DESCRIÇÃO DA TAREFA
Copie, sem alterações, o trecho do texto sobre Miguel Rovisco que vai de "As duas mortes" até "E a memória?", inclusive.

TEXTO DA PÁGINA
==================================================
As duas mortes de Miguel Rovisco
por Rui Gustavo
Foi premiado em 1987 como o melhor
dramaturgo português. Recusou o dinheiro, protestou de corda ao pescoço e
suicidou-se aos 27 anos. Morreu o homem e desapareceu a obra. E a memória?
O despertador
tocou à hora do costume, ainda antes das cinco da manhã, ele fez a cama
impecavelmente e saiu sozinho para o passeio habitual das madrugadas. Costumava
percorrer as ruas de Lisboa ainda desertas porque gostava de ver “a beleza do
fumo a evaporar”. Cinco horas depois, o telefone da casa das Amoreiras tocou e
a mãe atendeu. “É da casa de Nuno Miguel Rovisco Garcia Pedroso? É para dizer
que esse indivíduo se atirou à linha.”
==================================================
DADOS FORNECIDOS
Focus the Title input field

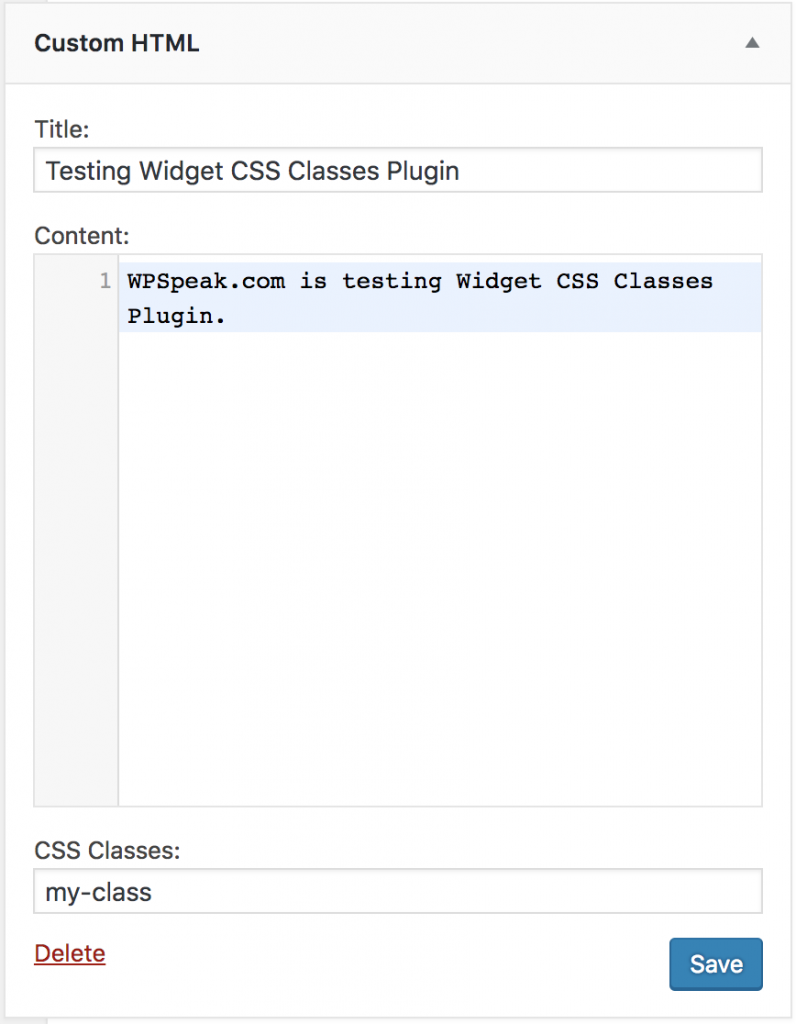point(398,170)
==================================================
RESULTADO
As duas mortes de Miguel Rovisco
por Rui Gustavo
Foi premiado em 1987 como o melhor
dramaturgo português. Recusou o dinheiro, protestou de corda ao pescoço e
suicidou-se aos 27 anos. Morreu o homem e desapareceu a obra. E a memória?